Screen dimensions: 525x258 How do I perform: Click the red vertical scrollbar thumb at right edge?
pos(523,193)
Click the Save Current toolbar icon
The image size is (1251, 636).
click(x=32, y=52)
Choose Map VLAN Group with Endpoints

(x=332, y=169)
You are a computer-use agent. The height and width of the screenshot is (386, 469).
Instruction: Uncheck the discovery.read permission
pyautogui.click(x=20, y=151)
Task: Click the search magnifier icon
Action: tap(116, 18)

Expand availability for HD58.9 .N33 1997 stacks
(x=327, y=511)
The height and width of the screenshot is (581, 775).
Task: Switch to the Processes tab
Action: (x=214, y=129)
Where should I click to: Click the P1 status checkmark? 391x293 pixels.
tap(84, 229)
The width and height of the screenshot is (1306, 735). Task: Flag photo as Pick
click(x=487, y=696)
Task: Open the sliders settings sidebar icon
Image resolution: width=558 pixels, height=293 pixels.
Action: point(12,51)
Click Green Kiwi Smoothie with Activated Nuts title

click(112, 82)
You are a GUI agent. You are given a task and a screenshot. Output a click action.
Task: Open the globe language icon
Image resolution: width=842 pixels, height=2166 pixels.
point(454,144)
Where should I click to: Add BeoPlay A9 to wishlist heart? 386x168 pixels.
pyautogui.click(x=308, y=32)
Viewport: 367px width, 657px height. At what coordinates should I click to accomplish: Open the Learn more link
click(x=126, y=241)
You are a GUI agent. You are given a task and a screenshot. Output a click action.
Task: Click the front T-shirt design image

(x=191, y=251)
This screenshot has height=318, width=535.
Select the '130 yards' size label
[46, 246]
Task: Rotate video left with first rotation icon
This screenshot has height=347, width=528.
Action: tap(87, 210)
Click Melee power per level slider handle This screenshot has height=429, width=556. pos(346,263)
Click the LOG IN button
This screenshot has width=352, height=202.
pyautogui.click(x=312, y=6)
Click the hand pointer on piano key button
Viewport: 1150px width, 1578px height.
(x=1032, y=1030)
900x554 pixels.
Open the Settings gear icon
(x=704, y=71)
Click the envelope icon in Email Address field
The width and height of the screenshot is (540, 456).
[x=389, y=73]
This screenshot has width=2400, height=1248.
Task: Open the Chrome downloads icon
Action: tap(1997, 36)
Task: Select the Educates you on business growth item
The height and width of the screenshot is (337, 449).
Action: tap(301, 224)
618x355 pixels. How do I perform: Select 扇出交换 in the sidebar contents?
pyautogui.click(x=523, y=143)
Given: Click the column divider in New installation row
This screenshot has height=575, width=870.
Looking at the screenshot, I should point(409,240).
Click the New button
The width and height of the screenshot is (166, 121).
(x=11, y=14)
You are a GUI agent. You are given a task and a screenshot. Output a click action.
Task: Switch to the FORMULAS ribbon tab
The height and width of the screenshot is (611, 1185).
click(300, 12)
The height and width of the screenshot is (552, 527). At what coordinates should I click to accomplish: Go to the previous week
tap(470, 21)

================

TASK TO COMPLETE:
Please reproduce every one of the records above word for word, changing nothing.

PROBLEM SOLUTION:
Screen dimensions: 525x258 How do I perform: Click the red vertical scrollbar thumb at right edge?
pos(523,193)
Click the Save Current toolbar icon
The image size is (1251, 636).
click(x=32, y=52)
Choose Map VLAN Group with Endpoints

(x=332, y=169)
You are a computer-use agent. The height and width of the screenshot is (386, 469).
Instruction: Uncheck the discovery.read permission
pyautogui.click(x=20, y=151)
Task: Click the search magnifier icon
Action: tap(116, 18)

Expand availability for HD58.9 .N33 1997 stacks
(x=327, y=511)
The height and width of the screenshot is (581, 775).
Task: Switch to the Processes tab
Action: (x=214, y=129)
Where should I click to: Click the P1 status checkmark? 391x293 pixels.
tap(84, 229)
The width and height of the screenshot is (1306, 735). Task: Flag photo as Pick
click(x=487, y=696)
Task: Open the sliders settings sidebar icon
Image resolution: width=558 pixels, height=293 pixels.
Action: point(12,51)
Click Green Kiwi Smoothie with Activated Nuts title

click(112, 82)
You are a GUI agent. You are given a task and a screenshot. Output a click action.
Task: Open the globe language icon
Image resolution: width=842 pixels, height=2166 pixels.
point(454,144)
Where should I click to: Add BeoPlay A9 to wishlist heart? 386x168 pixels.
pyautogui.click(x=308, y=32)
Viewport: 367px width, 657px height. At what coordinates should I click to accomplish: Open the Learn more link
click(x=126, y=241)
You are a GUI agent. You are given a task and a screenshot. Output a click action.
Task: Click the front T-shirt design image

(x=191, y=251)
This screenshot has height=318, width=535.
Select the '130 yards' size label
[46, 246]
Task: Rotate video left with first rotation icon
This screenshot has height=347, width=528.
Action: tap(87, 210)
Click Melee power per level slider handle This screenshot has height=429, width=556. pos(346,263)
Click the LOG IN button
This screenshot has width=352, height=202.
pyautogui.click(x=312, y=6)
Click the hand pointer on piano key button
Viewport: 1150px width, 1578px height.
(x=1032, y=1030)
900x554 pixels.
Open the Settings gear icon
(x=704, y=71)
Click the envelope icon in Email Address field
The width and height of the screenshot is (540, 456).
[x=389, y=73]
This screenshot has width=2400, height=1248.
Task: Open the Chrome downloads icon
Action: tap(1997, 36)
Task: Select the Educates you on business growth item
The height and width of the screenshot is (337, 449).
Action: tap(301, 224)
618x355 pixels. How do I perform: Select 扇出交换 in the sidebar contents?
pyautogui.click(x=523, y=143)
Given: Click the column divider in New installation row
This screenshot has height=575, width=870.
Looking at the screenshot, I should point(409,240).
Click the New button
The width and height of the screenshot is (166, 121).
(x=11, y=14)
You are a GUI agent. You are given a task and a screenshot. Output a click action.
Task: Switch to the FORMULAS ribbon tab
The height and width of the screenshot is (611, 1185).
click(300, 12)
The height and width of the screenshot is (552, 527). At what coordinates should I click to accomplish: Go to the previous week
tap(470, 21)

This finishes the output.